En 382 marcha a Roma con Epifanio y Paulino de Antioquía, y allí se establece aun después de la marcha de sus dos amigos, que parten en la primavera de 383. El papa Dámaso le otorga su confianza y J. trabaja para él, prosigue y desarrolla el estudio de la escritura, y difunde, especialmente en el ambiente femenino, el ideal de la vida monástica. Su trabajo y la autoridad de que goza le suscitan enemigos, y sus Epístolas (v.) constituyen testimonios palpables de las dificultades entre las que se debate. Muerto Dámaso en 384, J. no puede soportar la lucha que se lleva contra él y abandona Roma para siempre: es el año 385. Le siguen Paula y su hija Eustaquia; después de una visita a Egipto, establece su residencia en Belén, donde Paula funda monasterios femeninos y J. la casa de los monjes.

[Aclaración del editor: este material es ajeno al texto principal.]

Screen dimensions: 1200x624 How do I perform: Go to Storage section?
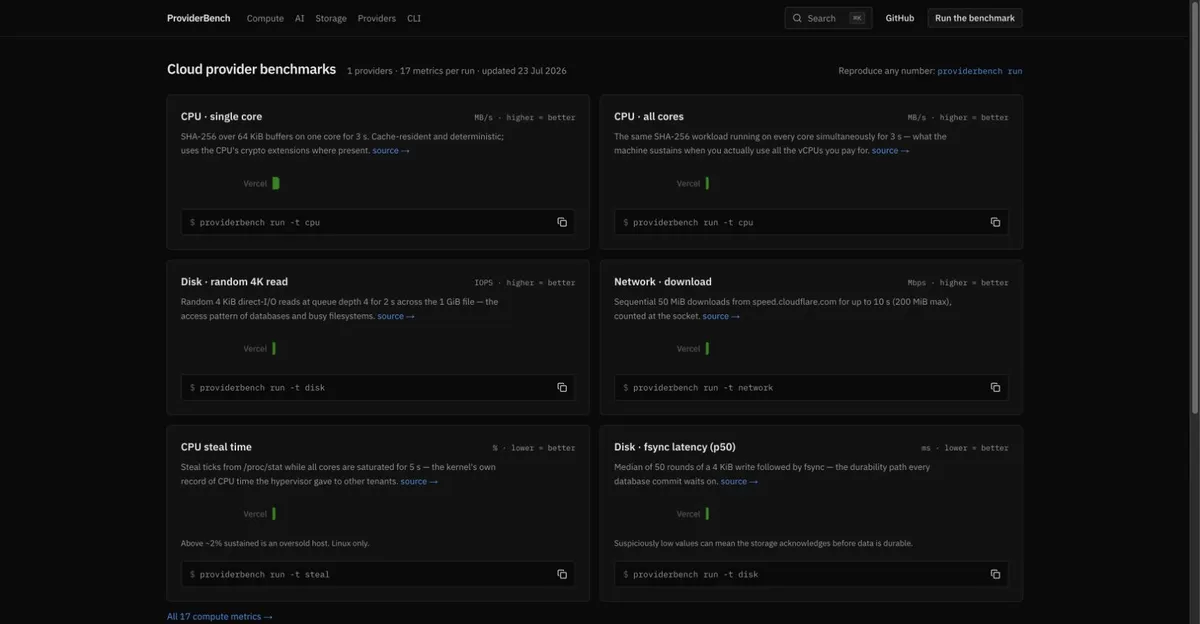331,18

Se dedica allí a la gran obra de versión del hebreo de los Libros Santos — la Vulgata —, en la que pone a contribución su profundo conocimiento de las Escrituras, compone los Comentarios bíblicos (v.) y redacta obras de introducción al estudio de las mismas Escrituras. En su aislamiento de Belén, no pierde contacto con el mundo occidental que había abandonado, como atestigua su correspondencia.

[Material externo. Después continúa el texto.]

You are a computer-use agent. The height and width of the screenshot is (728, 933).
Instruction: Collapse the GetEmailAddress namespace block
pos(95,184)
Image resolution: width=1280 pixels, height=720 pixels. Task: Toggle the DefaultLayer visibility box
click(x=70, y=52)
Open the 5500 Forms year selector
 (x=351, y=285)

Participa, con el ardor de su fogoso temperamento, en la polémica antiorigenista, rompiendo por ella su amistad con Rufino (v. Escritos polémicos), y en toda batalla que se produce en defensa de la verdad. De este modo, en el ejercicio de la ascesis y del estudio, que tienen como fruto la variedad de sus obras, en el ejercicio de la caridad que practica materialmente en el hospicio anexo al monasterio, y en la lucha que lleva contra los enemigos de la fe, pasa treinta años fecundos; y concluye su larga existencia mereciendo el título de Doctor de la Iglesia.